St. Jude Children's Research Hospital - Washington University Pediatric Cancer Genome Project investigators have developed a dramatically better computer tool for finding the genetic missteps that fuel cancer.
Researchers are using the new algorithm to help identify the chromosomal rearrangements and DNA insertions or deletions unique to cancer.
The new computational method is known as CREST, short for Clipping Reveals Structure. Using CREST, researchers identified 89 new structural differences in the cancer genomes of five St. Jude patients with a subtype of acute lymphoblastic leukemia (ALL) known as T-lineage ALL. CREST revealed complex chromosomal rearrangements, including one that involved four chromosomes. Investigators also used the tool to find 50 new variations in melanoma cells. Melanoma is the most serious form of skin cancer. The study appears in the June 12 advance online edition of the scientific journal Nature Methods.
"CREST is significantly more accurate and sensitive than existing methods of finding structural variations in next-generation sequencing data. It finds differences between a patient's normal and cancer genomes other tools cannot find," said Jinghui Zhang, Ph.D., an associate member of the St. Jude Department of Computational Biology. She is the study's senior author. "Similar tools miss up to 60 to 70 percent of these structural rearrangements in tumors. CREST ensures that scientists will be able to find important structural variations that play critical roles in tumor formation."
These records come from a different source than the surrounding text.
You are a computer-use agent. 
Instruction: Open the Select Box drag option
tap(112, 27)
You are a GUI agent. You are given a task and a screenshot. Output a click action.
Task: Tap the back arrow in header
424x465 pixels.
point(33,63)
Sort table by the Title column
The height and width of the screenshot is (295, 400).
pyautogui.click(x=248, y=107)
Zhang said the need for new ways to identify the genomic variations that lead to cancer became clear shortly after the genome project began. The St. Jude - Washington University collaboration was launched in 2010 to sequence and compare the complete normal and cancer genomes of 600 young patients battling some of the most challenging forms of the disease. Organizers expect the three-year effort to revolutionize understanding of childhood malignancies and lay the foundation for new treatments to cure or prevent cancer, which remains the leading cause of death by disease in American children and adolescents.
The human genome is the complete set of instructions for guiding an individual's development and continuing function. Those instructions are encoded in the approximately 3.1 billion bases of DNA, which are arranged into the genes and the chromosomes found in almost every cell. The genome project takes advantage of next-generation sequencing technology, which reduced the cost and time needed to determine the order of the four chemical bases that make each person's DNA unique. If that order is disrupted, cancer can result.
Next-generation sequencing technology breaks the long, double-stranded DNA molecule into millions of smaller fragments, which are each copied about 30 times. Using a reference human genome as a template, those segments are then reassembled according to rules that govern interaction of DNA's four chemical bases; adenine, thymine, cytosine and guanine. Those rules dictate adenine pairs only with thymine and cytosine only with guanine. For this project, investigators are interested in where a patient's normal and cancer genomes differ. Researchers believe those differences include cancer's origins.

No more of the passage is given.